The very obvious catch is, how do we know the importance ratios? Well, that is situation specific. Sometimes, we can compute them because we know both distributions, it just that one is easier to sample than the target one, so, we optimize the use of computing power21. Sometimes, as in case of PSIS/LOO below, we can use an approximation.
6.9 Pareto-smoothed importance sampling / leave-one-out cross-validation (PSIS/LOO)
The importance sampling I’ve described above is the key to the PSIS/LOO. The idea is the same, we want to sample from the posterior of the model that was fitted without a specific data point \(y_i\) (we write it as \(p(\Theta_{-i,s}|y_i)\)).

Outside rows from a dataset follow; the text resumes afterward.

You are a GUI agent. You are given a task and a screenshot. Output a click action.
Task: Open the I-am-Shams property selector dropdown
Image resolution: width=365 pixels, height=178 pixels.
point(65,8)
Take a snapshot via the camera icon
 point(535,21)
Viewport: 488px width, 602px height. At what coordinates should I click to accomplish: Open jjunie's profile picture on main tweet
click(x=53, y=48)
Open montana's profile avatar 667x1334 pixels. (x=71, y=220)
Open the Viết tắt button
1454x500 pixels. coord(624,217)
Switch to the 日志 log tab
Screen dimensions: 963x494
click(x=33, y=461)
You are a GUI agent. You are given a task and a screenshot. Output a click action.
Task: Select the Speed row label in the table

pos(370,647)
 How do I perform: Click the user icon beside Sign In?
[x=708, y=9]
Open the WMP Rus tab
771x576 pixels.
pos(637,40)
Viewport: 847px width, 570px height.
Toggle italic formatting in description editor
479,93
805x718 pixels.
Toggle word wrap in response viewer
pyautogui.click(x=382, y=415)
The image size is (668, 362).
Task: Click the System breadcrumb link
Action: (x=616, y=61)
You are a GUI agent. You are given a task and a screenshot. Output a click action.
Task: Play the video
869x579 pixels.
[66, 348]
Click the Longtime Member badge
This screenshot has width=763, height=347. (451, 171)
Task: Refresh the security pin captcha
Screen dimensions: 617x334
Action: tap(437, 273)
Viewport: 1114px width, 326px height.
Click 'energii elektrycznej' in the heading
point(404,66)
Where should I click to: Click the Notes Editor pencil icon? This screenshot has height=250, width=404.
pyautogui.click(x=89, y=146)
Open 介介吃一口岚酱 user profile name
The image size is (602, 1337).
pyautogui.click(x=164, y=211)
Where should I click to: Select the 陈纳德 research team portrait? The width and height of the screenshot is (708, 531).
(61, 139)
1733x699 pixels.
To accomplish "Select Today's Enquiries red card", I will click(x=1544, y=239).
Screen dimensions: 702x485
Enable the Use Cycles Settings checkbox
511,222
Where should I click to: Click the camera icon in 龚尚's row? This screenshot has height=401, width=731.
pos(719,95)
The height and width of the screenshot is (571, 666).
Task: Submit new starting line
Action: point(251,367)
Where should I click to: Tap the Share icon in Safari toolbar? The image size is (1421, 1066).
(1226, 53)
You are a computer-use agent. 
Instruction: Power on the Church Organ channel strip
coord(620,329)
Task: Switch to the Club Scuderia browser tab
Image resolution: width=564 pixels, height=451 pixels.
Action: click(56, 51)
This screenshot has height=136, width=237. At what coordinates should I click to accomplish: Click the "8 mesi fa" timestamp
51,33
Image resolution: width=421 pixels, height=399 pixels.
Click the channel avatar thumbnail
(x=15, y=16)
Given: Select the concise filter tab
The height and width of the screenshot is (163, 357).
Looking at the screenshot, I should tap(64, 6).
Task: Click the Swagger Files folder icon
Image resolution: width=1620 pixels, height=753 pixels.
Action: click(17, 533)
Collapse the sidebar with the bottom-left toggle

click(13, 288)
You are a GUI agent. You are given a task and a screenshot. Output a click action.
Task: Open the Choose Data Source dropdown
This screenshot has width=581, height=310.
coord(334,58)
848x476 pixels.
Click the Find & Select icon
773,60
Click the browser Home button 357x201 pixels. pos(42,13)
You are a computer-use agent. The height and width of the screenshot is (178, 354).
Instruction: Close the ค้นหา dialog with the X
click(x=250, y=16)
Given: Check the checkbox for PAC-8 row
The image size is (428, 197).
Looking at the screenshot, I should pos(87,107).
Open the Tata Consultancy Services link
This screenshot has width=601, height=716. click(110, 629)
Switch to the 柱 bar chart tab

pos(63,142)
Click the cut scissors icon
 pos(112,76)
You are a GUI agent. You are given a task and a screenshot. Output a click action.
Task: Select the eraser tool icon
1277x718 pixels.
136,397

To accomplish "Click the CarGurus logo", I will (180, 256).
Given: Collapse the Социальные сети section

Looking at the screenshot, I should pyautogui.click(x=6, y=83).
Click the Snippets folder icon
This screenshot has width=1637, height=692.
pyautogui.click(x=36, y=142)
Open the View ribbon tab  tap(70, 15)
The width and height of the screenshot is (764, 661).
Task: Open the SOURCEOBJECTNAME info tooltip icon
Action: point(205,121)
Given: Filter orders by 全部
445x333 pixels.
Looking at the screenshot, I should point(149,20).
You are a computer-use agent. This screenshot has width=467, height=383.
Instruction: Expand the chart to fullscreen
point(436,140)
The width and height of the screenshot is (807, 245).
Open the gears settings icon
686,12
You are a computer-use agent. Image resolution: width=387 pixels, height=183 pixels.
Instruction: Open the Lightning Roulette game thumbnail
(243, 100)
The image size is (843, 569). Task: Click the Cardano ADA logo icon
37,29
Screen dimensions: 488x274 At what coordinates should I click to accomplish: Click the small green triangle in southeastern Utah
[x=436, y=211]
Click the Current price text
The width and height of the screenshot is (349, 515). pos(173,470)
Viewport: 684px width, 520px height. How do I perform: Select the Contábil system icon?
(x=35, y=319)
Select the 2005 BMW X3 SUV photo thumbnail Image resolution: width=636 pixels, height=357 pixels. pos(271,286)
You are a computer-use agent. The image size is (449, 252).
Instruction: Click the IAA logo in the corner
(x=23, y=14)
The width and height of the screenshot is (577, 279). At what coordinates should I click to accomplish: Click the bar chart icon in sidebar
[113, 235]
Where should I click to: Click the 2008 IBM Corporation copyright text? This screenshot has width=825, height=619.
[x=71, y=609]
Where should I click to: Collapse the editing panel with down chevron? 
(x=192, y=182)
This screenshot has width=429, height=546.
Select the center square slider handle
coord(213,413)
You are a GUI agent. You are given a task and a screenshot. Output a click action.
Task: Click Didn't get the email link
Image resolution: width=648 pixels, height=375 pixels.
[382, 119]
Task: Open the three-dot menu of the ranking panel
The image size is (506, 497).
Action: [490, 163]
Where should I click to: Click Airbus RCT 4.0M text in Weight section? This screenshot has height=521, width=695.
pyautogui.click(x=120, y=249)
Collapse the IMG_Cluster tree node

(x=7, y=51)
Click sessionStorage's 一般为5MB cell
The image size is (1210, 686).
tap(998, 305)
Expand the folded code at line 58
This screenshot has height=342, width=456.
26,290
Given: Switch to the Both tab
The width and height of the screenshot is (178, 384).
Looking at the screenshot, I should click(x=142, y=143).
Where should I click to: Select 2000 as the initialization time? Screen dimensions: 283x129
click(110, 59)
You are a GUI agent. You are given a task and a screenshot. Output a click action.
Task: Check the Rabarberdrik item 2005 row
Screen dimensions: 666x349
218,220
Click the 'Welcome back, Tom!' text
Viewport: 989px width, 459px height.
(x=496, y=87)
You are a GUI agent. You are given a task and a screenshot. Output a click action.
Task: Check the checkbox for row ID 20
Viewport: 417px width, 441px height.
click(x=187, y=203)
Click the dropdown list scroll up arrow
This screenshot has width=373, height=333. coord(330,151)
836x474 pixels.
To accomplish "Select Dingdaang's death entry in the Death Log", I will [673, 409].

But we do not really want to refit the model. Instead, we want to use what we already have, samples from the model that was fit on all the data, including point \(y_i\). So, wise minds figured out how to use the importance sampling trick, sampling from \(p(\Theta_s|y_i)\) and translating it to \(p(\Theta_{-i,s}|y_i)\). The only thing we need are importance factors \[r_i = \frac{p(\Theta_{-i,s}|y_i)}{p(\Theta_s|y_i)} \propto \frac{1}{p(y_i|\Theta_s)}\]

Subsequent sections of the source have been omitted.